Things I wish I could experience in the Tudor era:
1. Christmas. These people knew how to celebrate–feasts, jousts, masques, dancing, and lots and lots of gifts (mostly for the King).
2. Clothes. The cut of a bodice, the drape of a sleeve, the weight of the skirts. The heaviness of velvet and brocade, the smell of freshly washed linen.
3. Food. But as you know from my Thanksgiving post, I don’t really want to try it all.
4. Life. I’d like to know truly what Hampton Court looked like and smelled like and felt like – without tourists or umbrellas or glass covering the paintings. I have an active imagination, but I know that isn’t the real thing. Just for one night, though, and I would like to know that I could escape if I needed to.
5. People.
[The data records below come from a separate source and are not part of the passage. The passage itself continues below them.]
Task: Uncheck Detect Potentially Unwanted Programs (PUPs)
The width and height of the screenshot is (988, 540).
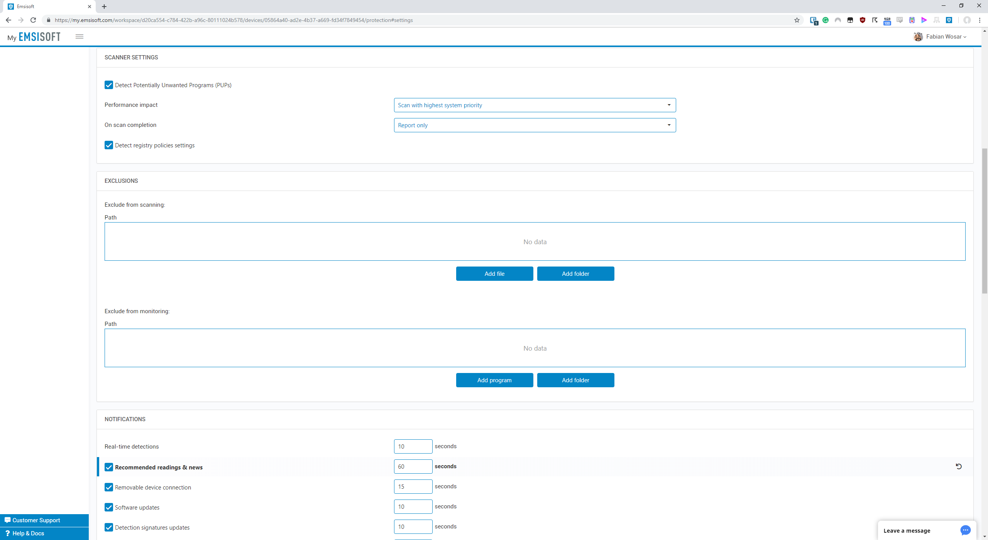Action: (109, 85)
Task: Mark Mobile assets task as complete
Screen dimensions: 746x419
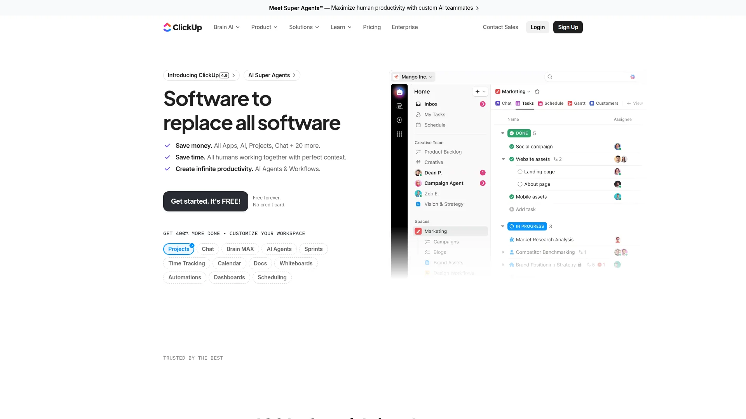Action: point(511,197)
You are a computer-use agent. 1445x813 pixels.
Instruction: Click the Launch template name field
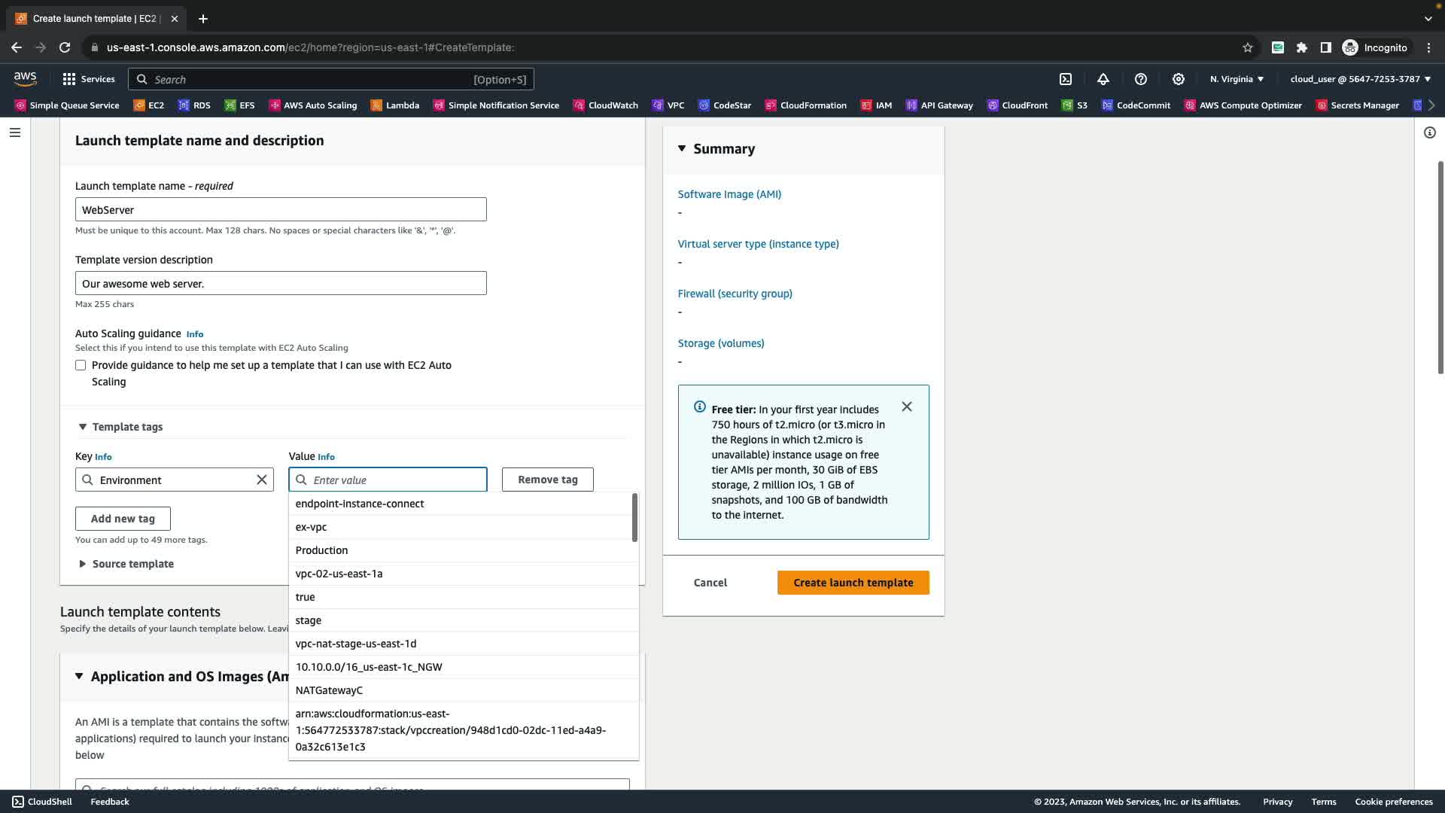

I’d like to see for myself if Henry as a young man was really as handsome as everyone said. I want to see what my characters really looked like and sounded like. I’d like to ask them what they dream and who they want to be.
Things that make me glad I don’t live in the Tudor era:
2. I like modern amenities. Hot and cold running water, flush toilets, central heating, quick and mostly comfortable travel, electric lights, gel pens. You know, the good stuff.
3. Medicine. I’m glad to live in a time when one fear of plague is not forever hanging over my head. And obstetrics. Without modern medicine, I wouldn’t be here.
4. Hygiene. Yes, people still pee in corners when they’re ridiculously drunk, but it’s generally unacceptable. Plus, baths. For me, and for the people around me.
5. Choice. This is the biggest reason why I am glad I do not live my characters’ lives. I am free to choose my spouse, to make my own decisions about what happens to my body, to be educated, to have a career. I can vote and speak out and make myself heard. I don’t have to believe what I’m told to believe. And for that–for choice–I will be eternally grateful, and I hope I never abuse or waste the privilege.
What entices you most about history? What—out of everything—would you want to experience? And what makes you glad you live in modern times?